**The task**
Return the stretch of lines from the one containing "Archiv 1 (491, 86)" through the end of the items, copying each line unchanged.

(A data block)
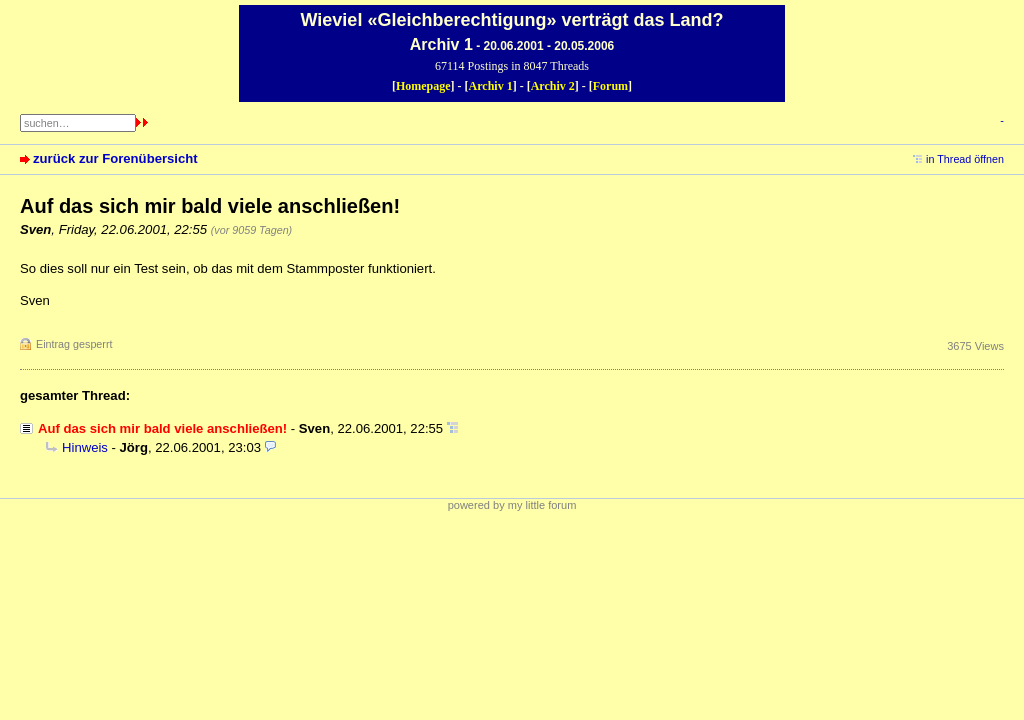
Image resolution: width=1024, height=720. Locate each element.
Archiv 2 (553, 86)
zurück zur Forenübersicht (115, 158)
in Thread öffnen (965, 159)
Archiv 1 (491, 86)
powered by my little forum (512, 505)
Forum (610, 86)
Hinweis (85, 447)
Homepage (423, 86)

**Solution to this exercise**
Archiv 1 (491, 86)
powered by my little forum (512, 505)
Forum (610, 86)
Hinweis (85, 447)
Homepage (423, 86)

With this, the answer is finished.